Alex Soojung-Kim Pang, Ph.D.

I study people, technology, and the worlds they make

Agent Smith Smart Mob!

Fascinating. It appears that smart mobbing is starting to become a form of entertainment. (They’re called "flash mobs" in New York.) A couple days ago a flash mob swarmed a Macy’s (some great pictures of the event are here and here; here’s Wired’s article on it).

As one participant so charmingly put it, "Everyone loves a mindless mob!"

Meanwhile, on the other side of the Pacific, a smart mob of Agent Smiths swarmed Tokyo and Osaka.

(The connection between smart mobs and Matrix Reloaded is one of those things that, in retrospsect, you realize had to happen sooner or later.)

While this is definitely one of those things that would be hard to do when you have kids, it does look like it would be a lot of fun. Maybe it’s something I can organize at the next academic conference I’m at. It doubtless would flip out some people.

Update: San Fracisco pioneered a Mad Santa Crawl, featuring "a crowd of santas [that] descends upon one of san francisco’s most-touristed neighborhoods to get drunk, to hand out disturbing gifts, and to frighten tourists. " This Santarchy is spreading….

Later: Was I drunk when I wrote that update? A screwed-up bold tag, a  misspelling… standards are falling.

Yet another Update: Howard Rheingold says that "inexplicable mobs are popping up all over the place," including New York, Detroit, and elsewhere. Also, in the Department of Smart Mobs and National Stereotypes, Australian teenagers are using SMS for high-powered party hopping. One young lady invited

70 friends to her 18th birthday party, held at her parents’ home in the eastern suburbs. About 300 youths turned up uninvited. There were fights, but her father managed to kick out most of the intruders.

My kind of dad!

3 Comments

  1. Michael Dennis

    June 20, 2003 at 3:32 pm

    Actually, it has certainly arrived since it was on NPR this afternoon. I found the idea of setting alarm clocks in the accessories store to be quite funny. One thing I would note is that this is clearly an urban game; I don’t think it will catch on if you have to drive and find a parking space. However, unemployment and the ability to either walk or catch a subway may just make this a great recession sport!
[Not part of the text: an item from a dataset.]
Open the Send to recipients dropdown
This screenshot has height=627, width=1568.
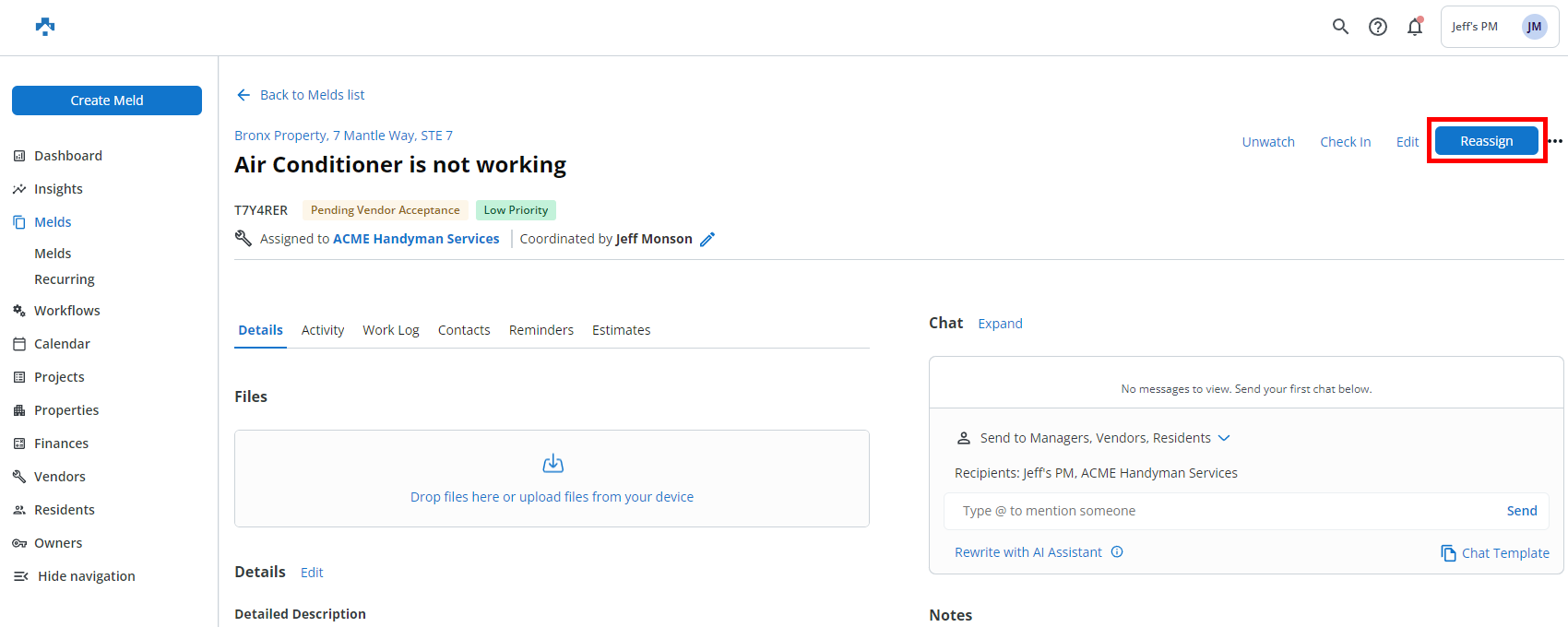click(1224, 438)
  2. I didn’t realize it was on NPR. The meme has definitely hit the big time– with liberal, cappucino-swilling, Ikea-shopping, hybrid car-driving elitist urban denizens, anyway.
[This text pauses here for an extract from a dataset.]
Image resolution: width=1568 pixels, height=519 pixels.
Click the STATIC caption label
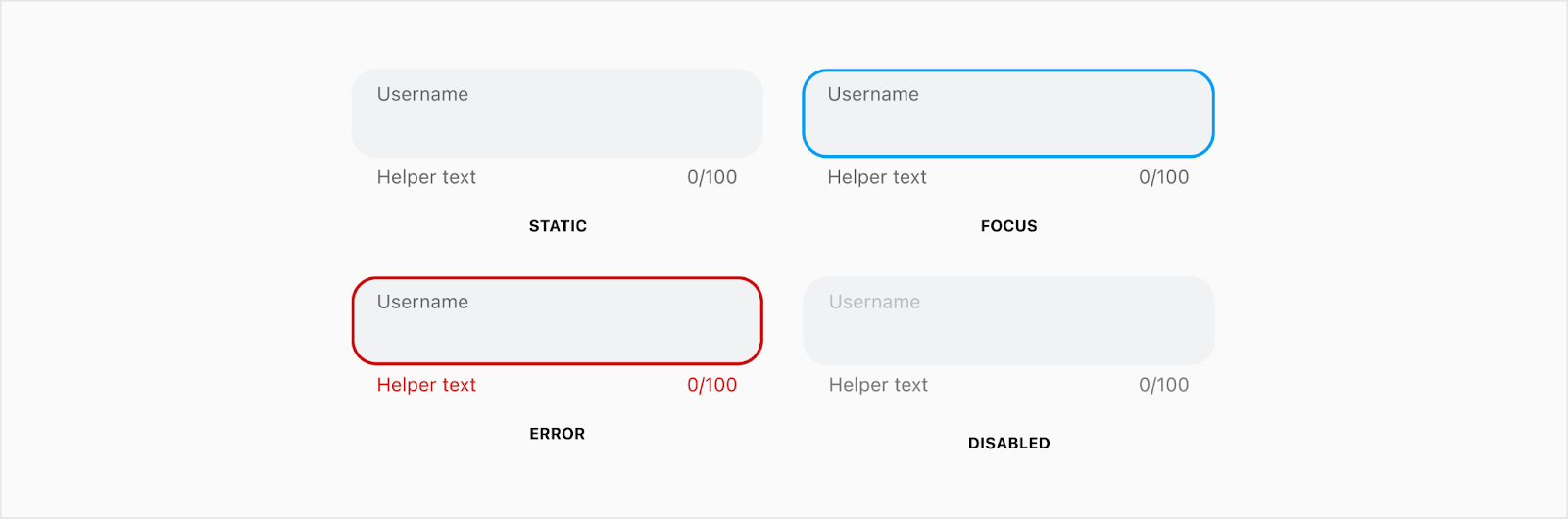tap(558, 226)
    And you’re undoubtedly right that this is an urban, good-public-transportation kind of thing: it would be harder to do in Denver than New York, or harder in Los Angeles than Washington.

    Personally, I think it would be a great thing to do at a conference: have fifty people walk into a session at a prearranged time, and each of them removes a chair, or something. Almost enough to make me go to AHA….

  3. On NPR, they managed to have commentary that made it sound like this was a “New York” kind of thing–just the sort of snobbery that makes me want to get on the El with 350 of my closest strangers. It sounded pretty funny, though. One would need an organizer with a good sense of how far to go with the concept. Perhaps a mob of demonstrators at the Daley Plaza Farmers’ Market protesting the murder of innocent flora, etc.